HELOC Draw Period vs. Repayment Period Calculator

📅 Jul 4, 2025 👤 RE Martin

Estimate your HELOC payments with our Draw Period vs. Repayment Period Calculator. Compare interest-only draw phase costs to your future repayment bills to budget smartly and avoid payment shock.

HELOC Calculator

Draw Period Est. Monthly Payment (Interest-Only) $0.00
Repayment Period Est. Monthly Payment (Principal + Interest) $0.00

How long do the draw and repayment periods typically last?

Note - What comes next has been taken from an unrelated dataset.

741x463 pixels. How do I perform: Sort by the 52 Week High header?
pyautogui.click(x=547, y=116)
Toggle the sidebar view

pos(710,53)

A typical Home Equity Line of Credit (HELOC) is divided into two distinct phases, usually totaling a 15- to 30-year lifespan:

Phase Typical Duration Description
Draw Period 5 to 10 years The time you can actively borrow funds using a card or checks.
Repayment Period 10 to 20 years The time you can no longer borrow and must pay back the principal and interest.

Can I still borrow money once the repayment period begins?

No, you cannot borrow additional funds once the repayment period begins. During the draw period, a HELOC acts as a revolving line of credit, similar to a credit card. However, the moment the draw period ends and the repayment phase triggers, your credit line is officially frozen.

From that point forward, your sole financial obligation is to pay down the accumulated principal and the associated interest over the remaining term of the loan.

Are minimum payments during the draw period strictly interest-only?

In most cases, minimum payments during the draw period are strictly interest-only, which keeps your initial monthly obligations low. However, this is not a universal rule. Depending on your lender and specific loan agreement, your payments might be structured differently:

  • Interest-only: You only pay the monthly interest accrued on the borrowed amount.
  • Interest plus principal: Some lenders require a small fraction of the principal to be paid alongside the interest to reduce future payment shock.

How much will my monthly payment increase when repayment starts?

Your monthly payment can increase significantly—often doubling or even tripling—when the repayment period begins. This dramatic payment shock occurs due to two main factors:

  1. Principal Amortization: You transition from paying only the interest to paying fully amortizing payments that include both interest and principal reduction.
  2. Variable Rates: If interest rates have risen since you originally opened the HELOC, your new payments will be calculated at that higher rate.

Can I voluntarily pay down the principal during the draw period?

Yes, you can absolutely make voluntary principal payments during the draw period, and financial experts highly recommend doing so. Paying extra provides several major benefits:

  • Reduces interest costs: Because interest is calculated on your daily balance, lowering the principal reduces ongoing interest charges.
  • Replenishes your credit line: Like a credit card, paying down the principal frees up available credit for future emergencies.
  • Prevents payment shock: Reducing your balance early minimizes the drastic payment increase that happens when the repayment period starts.

Is the interest rate fixed or variable during each specific phase?

Traditionally, HELOCs feature a variable interest rate tied to the Prime Rate during both the draw and repayment phases. This means your payment will fluctuate as broader market interest rates change.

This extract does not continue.